By Reginald Tucker During the run-up to the 2020 Presidential Election, then-candidate Joseph R. Biden vowed to push through a bold economic initiative that would provide much-needed aid for small businesses and consumers, as well as state and local agencies. It wasn’t long after he assumed the Office of the Presidency that he outlined a $1.9 trillion pandemic relief package designed to give the U.S. economy a shot in the arm.
The key components of the ambitious package included:
• $1,400 stimulus payments
• $400 per week in extra jobless payments
• $350B in state, local aid
• $50B COVID-19 testing
• $20B for vaccinations
While the bill moved swiftly through the House of Representatives when it was officially introduced in late February, it has hit a number of stumbling blocks on its way to passage by the Senate. First, a key component of the bill—a rise in the national minimum wage rate to $15 per hour—was stripped from the package, largely on procedural grounds. Now, there’s squabbling over the $1,400 stimulus checks.

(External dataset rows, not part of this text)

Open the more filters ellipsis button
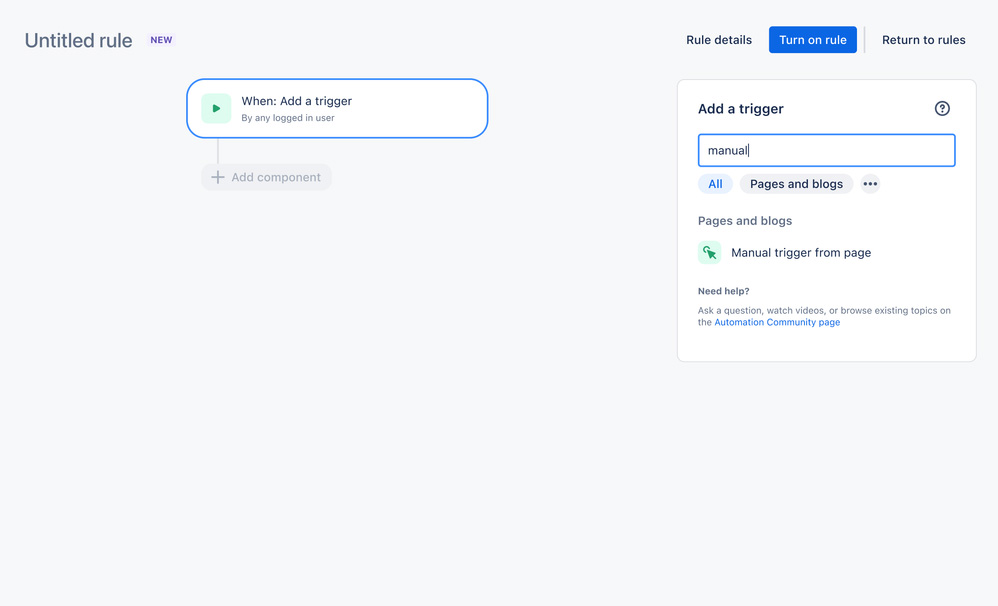The height and width of the screenshot is (606, 998). click(870, 184)
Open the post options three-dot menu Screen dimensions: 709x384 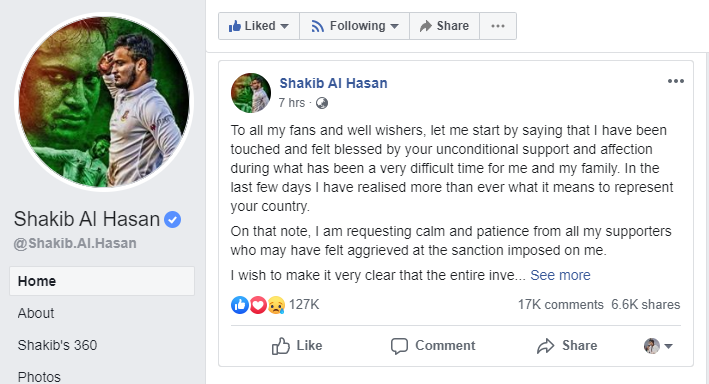coord(676,81)
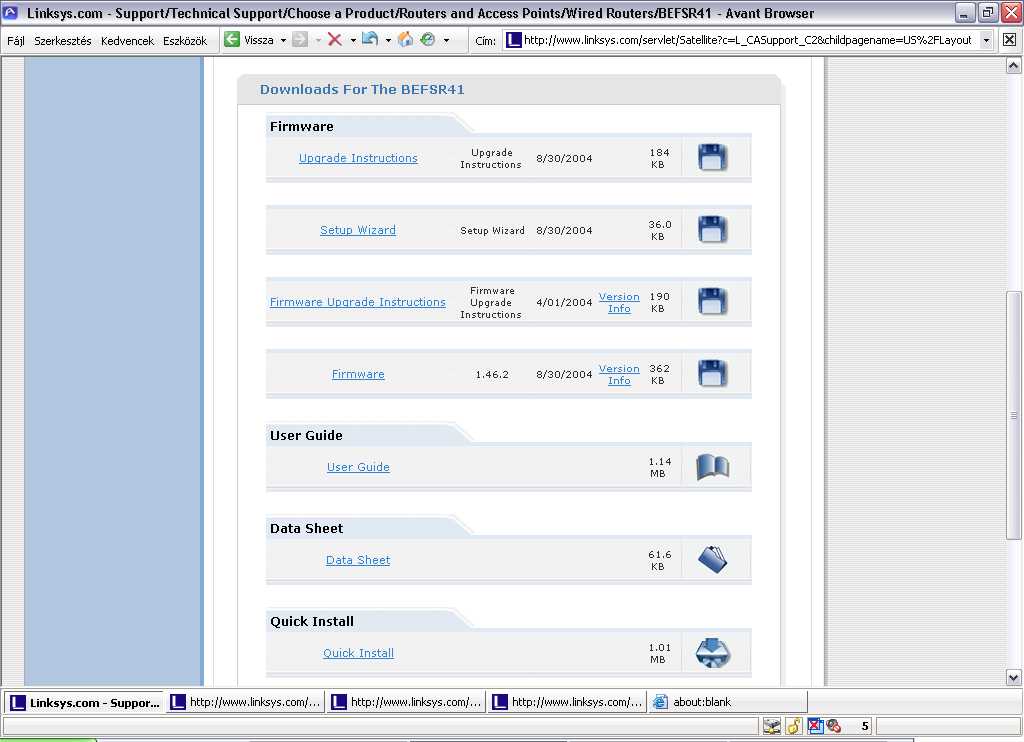Open the Firmware Upgrade Instructions link
Viewport: 1024px width, 742px height.
coord(358,302)
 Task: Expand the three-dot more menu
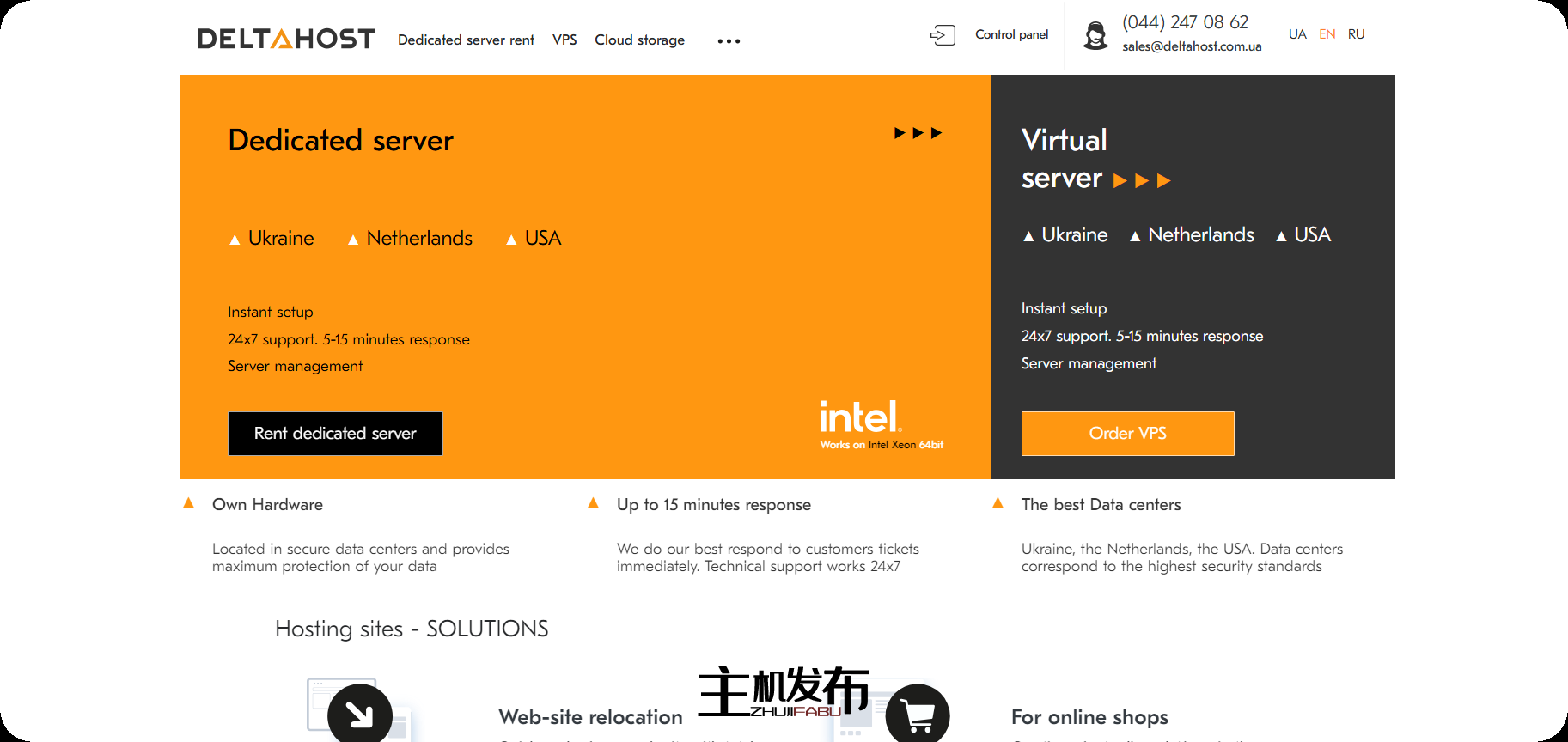tap(729, 41)
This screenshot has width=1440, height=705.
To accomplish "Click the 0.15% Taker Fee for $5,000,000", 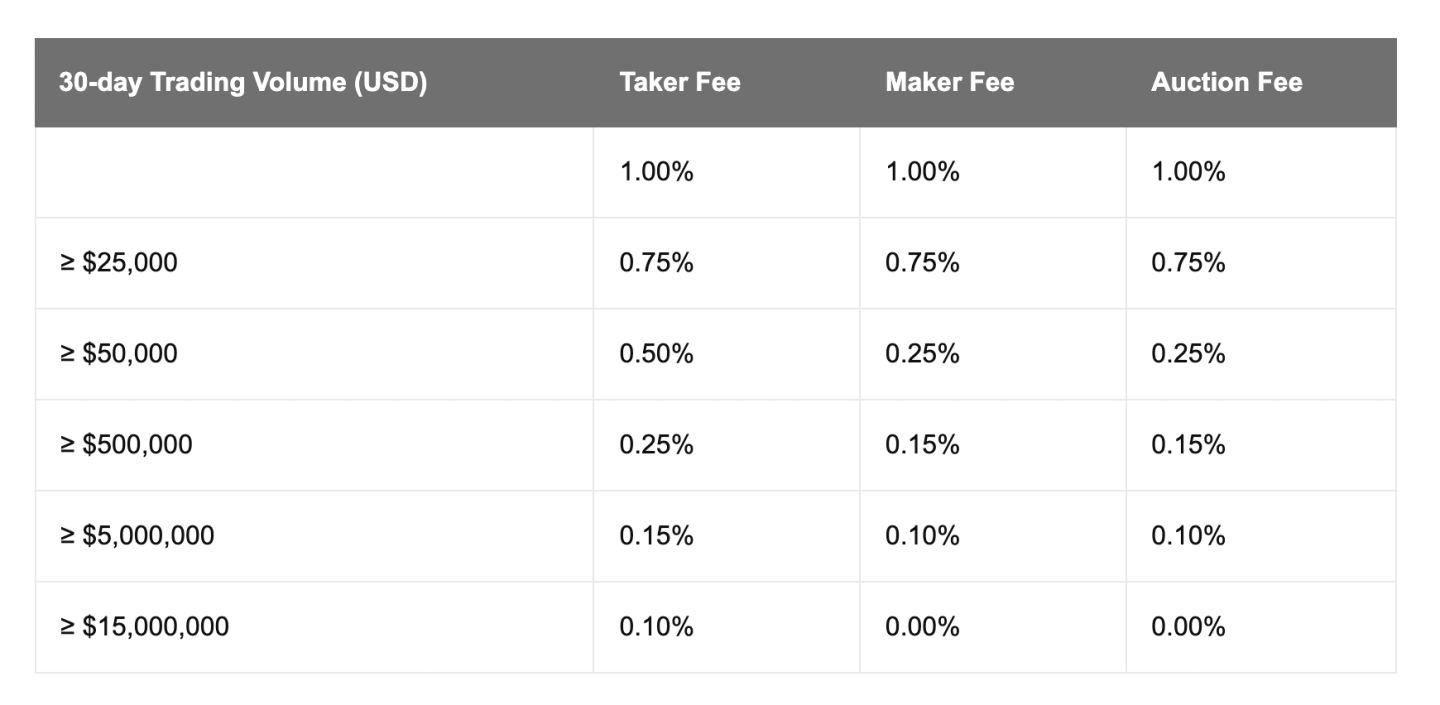I will point(656,536).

A proposal currently under discussion would issue checks amounting to $1,400 to people earning up to $75,000 and households earning up to $150,000, with those earning more receiving smaller payments. But the Senate proposal would end the checks altogether for those making $80,000 or couples earning $160,000. (The House measure had a higher cap of $100,000 for individuals and $200,000 for households.)

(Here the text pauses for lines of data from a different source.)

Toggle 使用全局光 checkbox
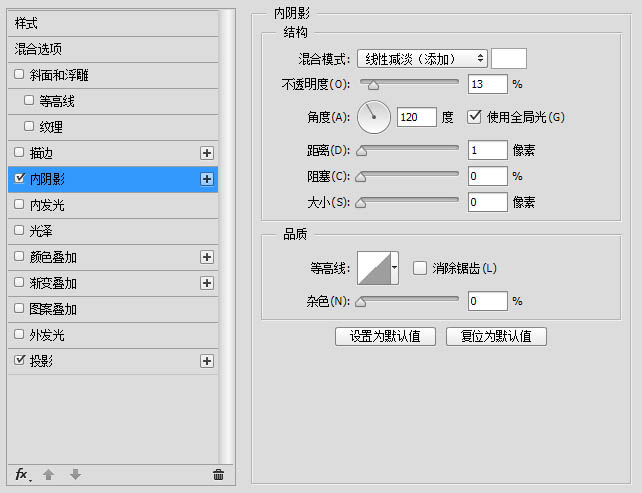 pos(475,117)
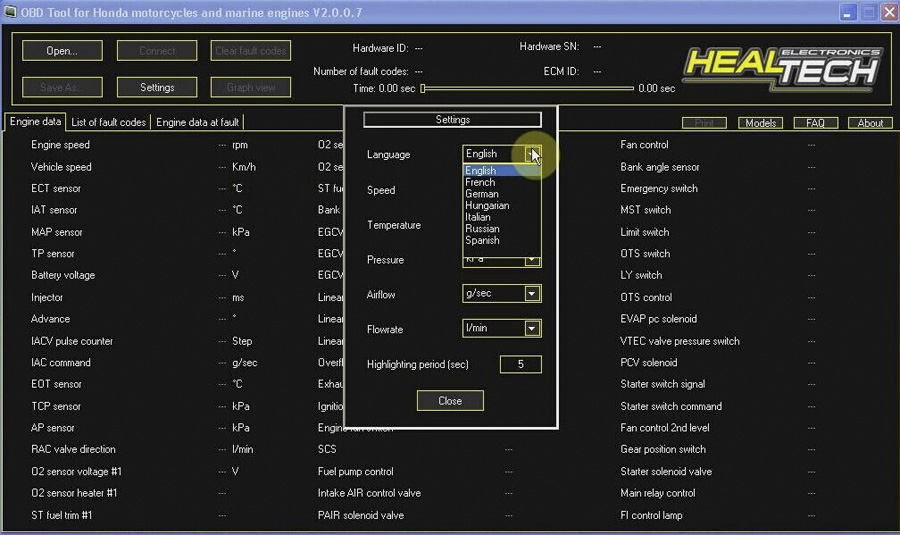Open the Models page button
This screenshot has height=535, width=900.
[761, 123]
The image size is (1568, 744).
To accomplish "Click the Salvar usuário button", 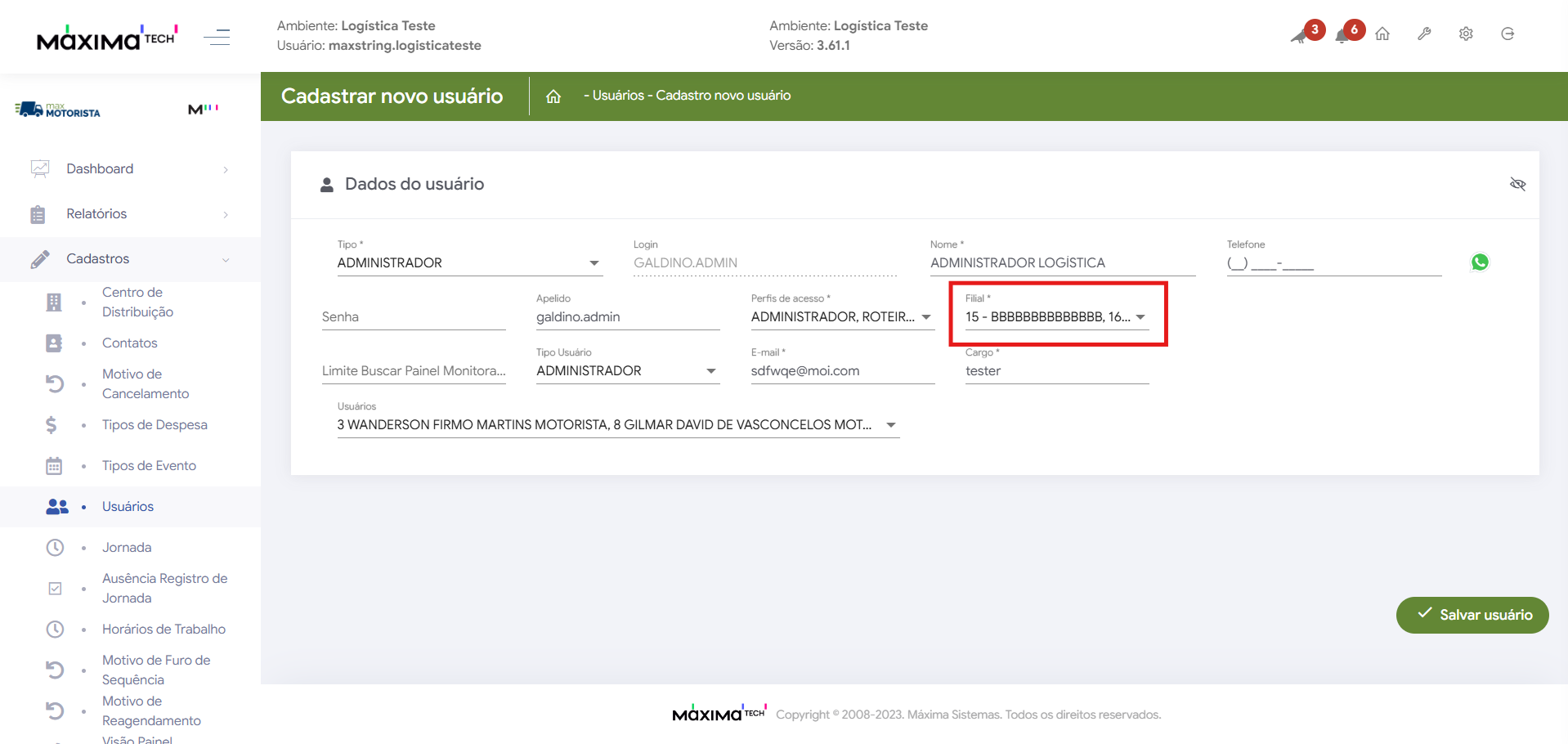I will click(x=1472, y=615).
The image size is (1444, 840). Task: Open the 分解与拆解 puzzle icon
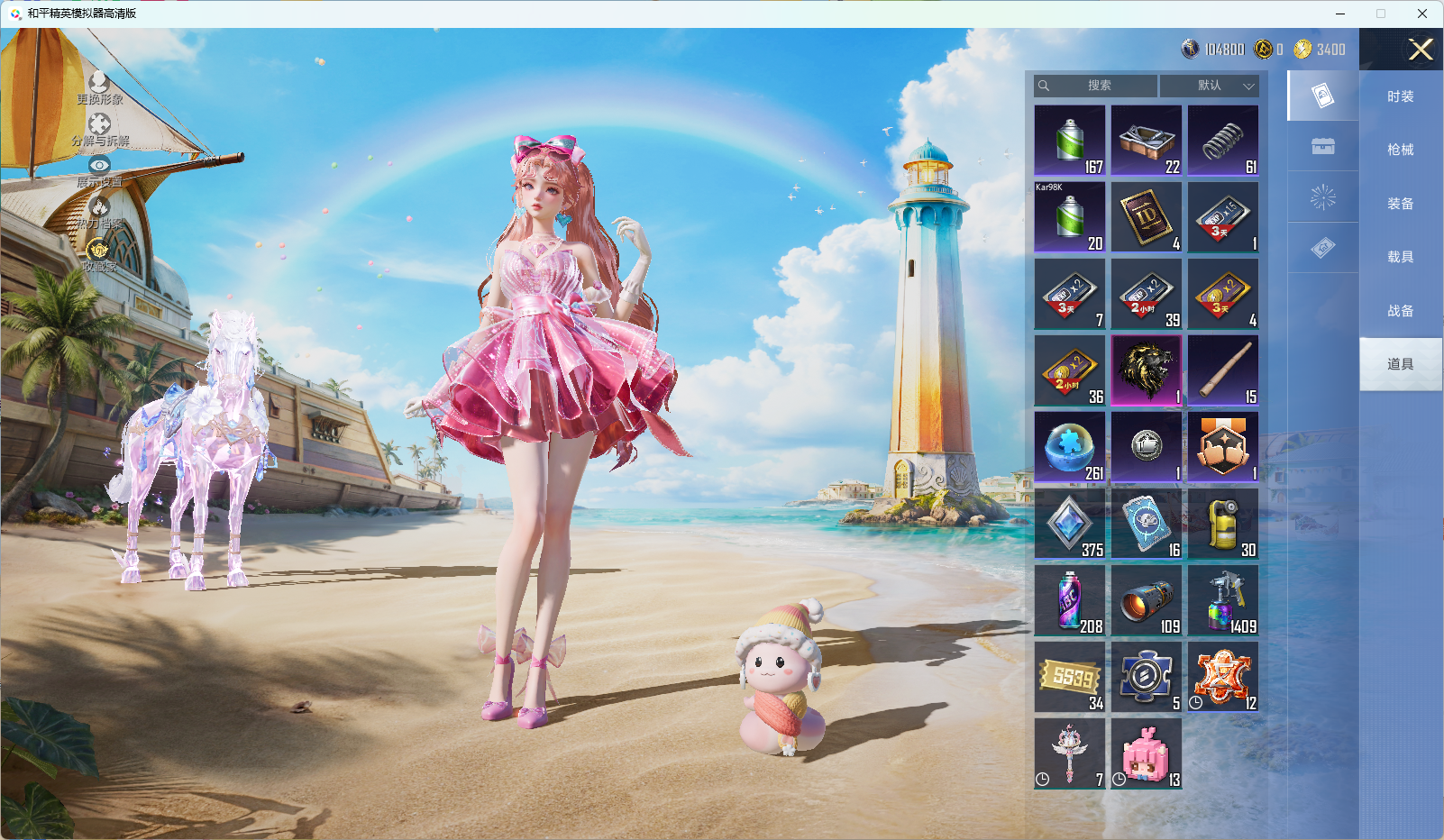pos(99,123)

According to a New York Times report, President Biden has signed off on a Democratic plan to place stricter income caps on the next round of stimulus payments in what has been described as a concession to moderates whose votes he needs to push through his $1.9 trillion pandemic aid package. The change in the upper limit being discussed in the Senate, if adopted, would mean that some people who received a stimulus check during the Trump administration would not get one under President Biden. The Times estimated that nearly 9 million households that received at least some amount in the last round of stimulus checks authorized in December would not receive any this time around.
In addition, there are some members within the Senate who have been pushing to narrow other elements of the stimulus plan, including reducing a $400 weekly federal unemployment payment in the measure to $300 a week—the level currently being provided.
Sen. Joe Manchin, a Democrat from West Virginia, said he is “very pleased” with changes being made to the COVID-19 relief bill, strongly signaling he’s ready to vote for the bill although stopping short of directly saying so.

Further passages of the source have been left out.